Things to do:
1. In the article about Rich Dixon, how long ago did his accident happen?
2. Please edit the article about Rich Dixon from "Now, the 60-year-old" up to and including "ago, he said.", putting "pupils" in place of "students".

A tragic fall robbed Rich Dixon of his ability to walk and use his hands, but it was hope that became his saving grace.
His injuries left him feeling isolated, identifying with what he called the “little blue guy” painted on handicapped parking signs. Encouraging words from friends and physical therapists — and a hand-powered bicycle — helped him find new meaning in life.
Now, the 60-year-old Fort Collins, Colo., man is pedaling his hand cycle the length of the Mississippi River, a nearly 1,500-mile trek south.
Dixon talked to Luther High School students Wednesday about conquering depression and complacency after losing the use of his limbs to paralysis.
“The change happened, and it happened because of hope,” he said. “Hope is an expectation, and it’s based on faith. It’s based on a promise.”
Three words flickered onto the screen projection behind Dixon as he started recounting his story: “an interrupted life.”
Dixon was climbing a ladder to hang Christmas lights before his life-changing accident 23 years ago, he said.
“One moment he was putting up lights,” said his wife, Becky Dixon. “The next, he was staring up into the eyes of the paramedic. And life changed at that point.”

Data for analysis:
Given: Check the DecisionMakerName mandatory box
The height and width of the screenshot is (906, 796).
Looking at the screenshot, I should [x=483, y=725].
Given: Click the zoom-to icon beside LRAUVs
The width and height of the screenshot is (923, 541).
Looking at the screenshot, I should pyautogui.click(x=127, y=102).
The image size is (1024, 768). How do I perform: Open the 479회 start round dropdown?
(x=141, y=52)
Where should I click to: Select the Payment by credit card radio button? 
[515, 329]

---

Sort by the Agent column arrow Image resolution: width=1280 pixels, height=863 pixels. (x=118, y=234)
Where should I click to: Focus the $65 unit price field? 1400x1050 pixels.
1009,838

Written responses:
1. 23 years ago.

2.
Now, the 60-year-old Fort Collins, Colo., man is pedaling his hand cycle the length of the Mississippi River, a nearly 1,500-mile trek south.
Dixon talked to Luther High School pupils Wednesday about conquering depression and complacency after losing the use of his limbs to paralysis.
“The change happened, and it happened because of hope,” he said. “Hope is an expectation, and it’s based on faith. It’s based on a promise.”
Three words flickered onto the screen projection behind Dixon as he started recounting his story: “an interrupted life.”
Dixon was climbing a ladder to hang Christmas lights before his life-changing accident 23 years ago, he said.